As for the movie itself?  It’s actually not bad.  It lacks the suspense of “Taken” and brilliant fight choreography of “Kill Bill” but the idea of a ballerina utilizing her skills for fighting works for this story and makes the second half of the movie quite entertaining.  The use of Skya’s real life ballet skills as part of the fight choreography is done in an effective and believable way and actually is able to create for a unique movie watching experience when compared to other straight to DVD action movies you can find out there.

While there is some very stiff acting at times from some bit players and even from Slater, Skya is able to hold the film together through her solemn resolve to avenge the death of her husband and retrieve her stolen daughter.  The story is told through flash-forwards to a police interrogation of Skya explaining how she got into the situation she was in.  The film would have done just as well without these scenes but they do serve to draw you in near the beginning of the movie where there isn’t much action, letting a viewer know that pretty soon it’s all going to go down.

The film features a good mix of bright exterior scenes with intense, dark interiors in prisons and abandoned warehouses and the sort.  The dark scenes show well on DVD and don’t have a distracting amount of grain, nor do they come off as just un-viewable darkness.  “Assassins Run” is presented in a 1.78:1 aspect ratio and has a perfectly good level of picture quality for a DVD release.
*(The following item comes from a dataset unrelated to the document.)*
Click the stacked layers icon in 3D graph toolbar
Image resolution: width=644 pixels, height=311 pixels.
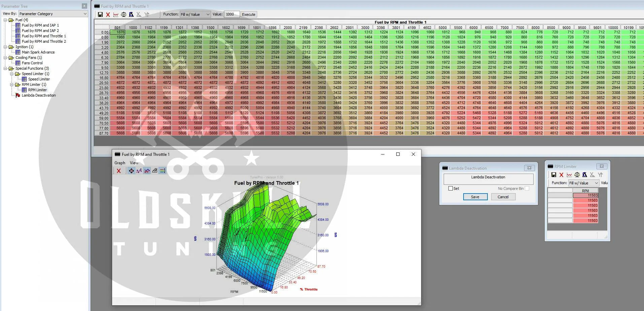pyautogui.click(x=155, y=171)
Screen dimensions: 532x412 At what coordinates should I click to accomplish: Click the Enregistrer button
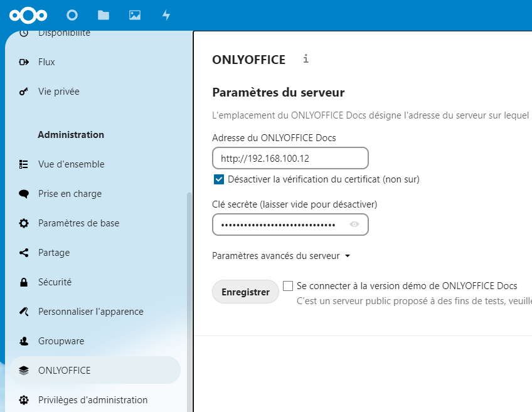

The 5.1 Dolby Digital Audio track on the DVD is also perfectly good for a DVD release.  There are some scenes where there is an awkward mix of non-diegetic music playing over top of diegetic music (such as a ballet performance) that is kind of distracting.  Instances like that are better served with the score completely stopping when they cut to the ballet or at least bringing it way down in the mix.  Having that contrast in music would have only added to the suspense of the scenes in question.

Special Features:
None to speak of other than a trailer collection.  The trailer for “Assassins Run” provides a much more accurate portrayal of the film than the DVD cover art does.

Bottom Line:
“Assassins Run” is an OK 90 minute distraction with a cool concept that is completely buried in a pile of overthought marketing rubbish.  Take this story concept and put some marquee quality stars in it with a wide theatrical release and it would probably do some business.   Unfourtunately, with its generic title and cover art, this straight to DVD release is sure to be overlooked by many due to the real film inside being completely misrepresented and is destined for bargain bins and ultimately completely forgotten.  It’s a shame, because this movie’s not bad.